Figure 6. ΔdacA suppressor mutations in PycA

(A) Immunoblot of PycA (biotin cofactor using streptavidin) and P60 (loading control). Data are representative of three independent experiments. (B) Enumeration of CFU on indicated media for L. monocytogenes strains constructed in LSM. “+” vs “Δ” indicate a mutation in a wild-type or dacA-deficient background. (C) Cefuroxime disk diffusion on LSM-agar of L. monocytogenes strains. (B and C) Data are the mean ± s.e.m. of at least three independent experiments. (D and E) CFU recovered from spleens 48 hours post-infection of CD-1 mice infected with 10⁵ CFU of the indicated strains. Data are pooled results from two independent experiments of n = 5 mice, black bars indicate median, p values were calculated using a heteroscedastic Student's t-test; ** p < 0.001, ns p > 0.05.

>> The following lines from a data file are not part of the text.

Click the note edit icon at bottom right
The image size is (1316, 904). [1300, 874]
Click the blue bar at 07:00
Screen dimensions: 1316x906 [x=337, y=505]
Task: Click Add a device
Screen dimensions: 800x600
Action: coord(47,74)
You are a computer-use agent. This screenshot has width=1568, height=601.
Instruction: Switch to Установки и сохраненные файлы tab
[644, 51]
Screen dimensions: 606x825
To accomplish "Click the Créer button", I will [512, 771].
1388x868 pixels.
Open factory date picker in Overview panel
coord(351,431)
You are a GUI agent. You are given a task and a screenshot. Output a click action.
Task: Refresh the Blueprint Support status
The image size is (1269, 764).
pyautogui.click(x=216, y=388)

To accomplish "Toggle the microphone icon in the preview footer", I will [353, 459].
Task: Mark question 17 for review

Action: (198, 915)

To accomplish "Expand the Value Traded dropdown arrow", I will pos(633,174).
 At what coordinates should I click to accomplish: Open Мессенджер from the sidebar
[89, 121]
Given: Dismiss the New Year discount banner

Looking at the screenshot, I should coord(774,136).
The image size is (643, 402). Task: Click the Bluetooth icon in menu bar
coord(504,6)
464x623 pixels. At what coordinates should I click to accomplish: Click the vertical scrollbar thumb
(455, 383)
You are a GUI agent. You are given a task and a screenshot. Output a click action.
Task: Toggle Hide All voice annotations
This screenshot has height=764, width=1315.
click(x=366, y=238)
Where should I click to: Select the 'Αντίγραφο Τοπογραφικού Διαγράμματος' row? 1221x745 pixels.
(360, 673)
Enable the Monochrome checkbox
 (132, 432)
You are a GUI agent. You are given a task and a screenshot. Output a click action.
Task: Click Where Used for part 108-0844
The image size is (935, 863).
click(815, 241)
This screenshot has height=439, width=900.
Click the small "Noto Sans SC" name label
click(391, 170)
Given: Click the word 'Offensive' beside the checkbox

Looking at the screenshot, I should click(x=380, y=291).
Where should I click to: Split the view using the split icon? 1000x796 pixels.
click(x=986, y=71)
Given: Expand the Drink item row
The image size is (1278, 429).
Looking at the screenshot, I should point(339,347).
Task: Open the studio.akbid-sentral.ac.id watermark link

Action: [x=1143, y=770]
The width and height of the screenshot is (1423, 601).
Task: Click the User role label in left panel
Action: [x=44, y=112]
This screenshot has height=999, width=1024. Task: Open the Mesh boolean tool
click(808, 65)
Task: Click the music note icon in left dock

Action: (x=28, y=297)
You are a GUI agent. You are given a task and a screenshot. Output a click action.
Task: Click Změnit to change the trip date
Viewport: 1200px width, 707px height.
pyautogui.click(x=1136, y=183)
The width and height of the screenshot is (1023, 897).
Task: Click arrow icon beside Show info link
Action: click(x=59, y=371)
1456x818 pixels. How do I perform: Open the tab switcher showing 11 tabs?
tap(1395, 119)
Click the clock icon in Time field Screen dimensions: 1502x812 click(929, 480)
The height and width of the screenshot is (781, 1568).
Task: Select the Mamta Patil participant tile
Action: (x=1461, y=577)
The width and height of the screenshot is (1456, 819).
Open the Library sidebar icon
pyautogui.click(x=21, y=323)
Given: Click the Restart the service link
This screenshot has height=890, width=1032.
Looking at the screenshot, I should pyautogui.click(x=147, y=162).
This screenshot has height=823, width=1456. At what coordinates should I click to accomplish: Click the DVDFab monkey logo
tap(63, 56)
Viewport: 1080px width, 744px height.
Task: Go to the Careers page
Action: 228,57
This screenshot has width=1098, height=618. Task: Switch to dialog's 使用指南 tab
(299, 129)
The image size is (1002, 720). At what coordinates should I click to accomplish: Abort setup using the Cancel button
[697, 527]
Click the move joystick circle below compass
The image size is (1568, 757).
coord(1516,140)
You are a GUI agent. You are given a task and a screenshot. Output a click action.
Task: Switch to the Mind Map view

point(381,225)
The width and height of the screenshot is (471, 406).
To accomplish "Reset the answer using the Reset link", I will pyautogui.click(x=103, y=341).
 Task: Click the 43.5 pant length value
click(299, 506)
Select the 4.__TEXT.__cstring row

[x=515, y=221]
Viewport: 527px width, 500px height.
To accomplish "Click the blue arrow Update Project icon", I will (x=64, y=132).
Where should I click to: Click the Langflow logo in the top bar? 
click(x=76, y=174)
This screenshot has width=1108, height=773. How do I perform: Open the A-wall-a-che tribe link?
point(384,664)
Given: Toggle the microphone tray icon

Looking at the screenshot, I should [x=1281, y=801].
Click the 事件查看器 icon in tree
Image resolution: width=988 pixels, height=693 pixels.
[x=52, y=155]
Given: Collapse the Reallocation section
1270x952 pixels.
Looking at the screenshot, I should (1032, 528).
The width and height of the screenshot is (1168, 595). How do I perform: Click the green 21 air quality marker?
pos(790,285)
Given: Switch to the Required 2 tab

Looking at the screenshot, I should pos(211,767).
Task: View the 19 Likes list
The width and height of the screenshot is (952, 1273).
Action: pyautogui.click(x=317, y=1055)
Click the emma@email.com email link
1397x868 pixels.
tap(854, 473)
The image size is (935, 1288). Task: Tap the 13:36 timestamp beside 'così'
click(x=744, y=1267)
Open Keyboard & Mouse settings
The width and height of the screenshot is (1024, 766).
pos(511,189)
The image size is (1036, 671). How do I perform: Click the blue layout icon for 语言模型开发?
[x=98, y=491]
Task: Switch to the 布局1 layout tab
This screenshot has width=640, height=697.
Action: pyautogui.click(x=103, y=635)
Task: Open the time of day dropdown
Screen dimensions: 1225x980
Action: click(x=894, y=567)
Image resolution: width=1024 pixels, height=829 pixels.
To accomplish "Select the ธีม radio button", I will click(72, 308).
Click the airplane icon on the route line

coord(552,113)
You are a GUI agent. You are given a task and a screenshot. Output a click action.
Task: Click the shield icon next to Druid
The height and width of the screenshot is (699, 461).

Figure 7. TCA cycle intermediates restrict growth in the absence of c-di-AMP

(A) Enumeration of CFU on indicated media for L. monocytogenes strains constructed in LSM. (B) Cefuroxime disk diffusion on LSM-agar of L. monocytogenes strains. dacA vs. ΔdacA and “+” vs “Δ” indicate a mutation in a wild-type or dacA-deficient background. (C) Intracellular citrate levels normalized to wild-type L. monocytogenes, p values were calculated using a heteroscedastic Student's t-test; * p < 0.05. All data are mean ± s.e.m of at least three independent experiments.